Ukraine has called for volunteers from around the world since near the beginning of the war, including a “hacktivism brigade” of sorts that it refers to as an “IT Army” and encourages to launch remote cyberattacks against Russia. There have been several attacks of this nature, for example the temporary takeover of a Russian state-owned TV broadcast and disabling of electric vehicle chargers, with the loose hacktivism group Anonymous also getting involved in these efforts.
The issue with these sorts of attacks is that they tend to indiscriminately do damage to civilians, many of whom are not involved politically and may even be against the war. The argument that is usually made for targeting random civilians with economic damage or other forms of material deprivation is that it will in some vague sense “force them to do something” about their government, though it is not usually clear what is expected of them other than an extended campaign of the sort of protesting that tends to be ineffective in these situations.
As the response to the node-ipc attempt at hacktivism would indicate, this does not appear to be a majority view. The incident also raises questions about to what extent open source package security can be trusted, something that was already in the air thanks to the recent vandalism of the widely used “colors” and “faker” NPM libraries. This was another case that appeared to be an attempt at hacktivism, as the developer expressed frustration with corporate for-profit use of open source libraries and intentionally broke his own libraries (which in turn broke all sorts of software that depended on them). At the very least, organizations are now confronted with the fact that open source security is only as good as the people developing and maintaining it.
As Mark Waggoner (Principal Engineer at LogRhythm) observes, this type of insider sabotage is nearly impossible to detect in advance and is very unlikely to be detected until it is already wreaking havoc on the systems that make use of it.

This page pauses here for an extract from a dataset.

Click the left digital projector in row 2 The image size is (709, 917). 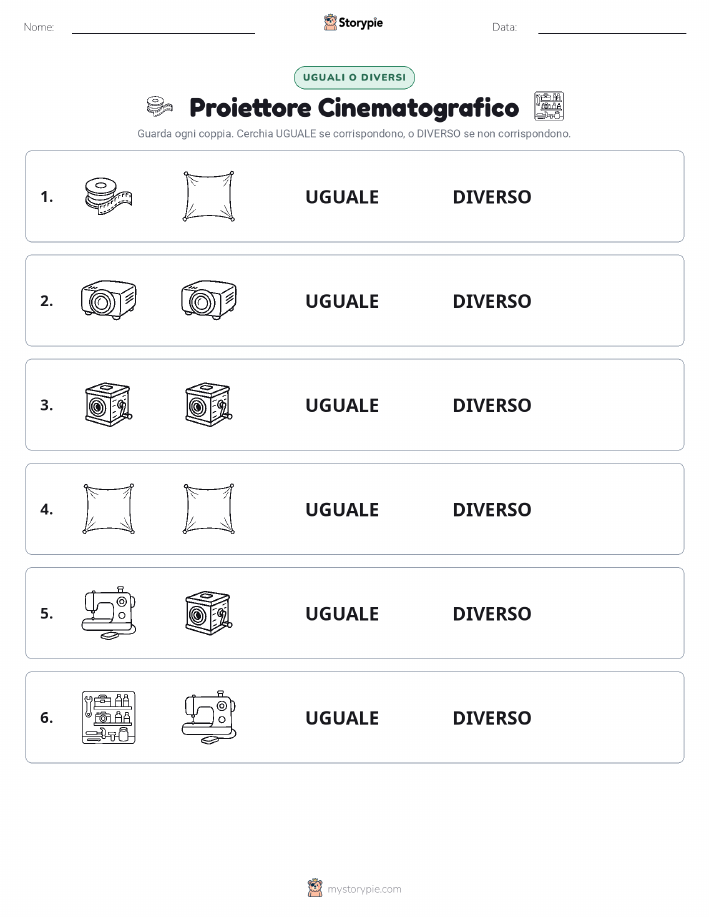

“This action adds a new potential threat actor to our risk assessments for using FOSS or FOSS-derived software. This scenario is very eye opening and frankly frightening. Even organizations who are following best practice guidelines put out by NIST and CISA would have no way of identifying this type of sabotage before it was active in their environment. Since this package was altered by the maintainer and then uploaded to the package manager through entirely valid workflows, it will have all the correct hashes and signatures that security professionals would check. In addition to that, it seems the maintainer also went out of his way to obfuscate their additions to the code base by using base64 encoding to make it even more difficult to identify by either automated means or human reading of the code. Today, with almost all software having at least some reliance on FOSS products, this action seriously increases the risks for any software company, developer, or even end user of these products.”
Sally Vincent, Senior Threat Research Engineer at LogRhythm, suggests securing against future incidents of “protestware” hacktivism by stepping up monitoring efforts and strengthening scrutiny of code sources: “The inclusion of “protestware” in the open-source node-ipc module serves as reminder to all organizations that use of open-source software comes with security risks.”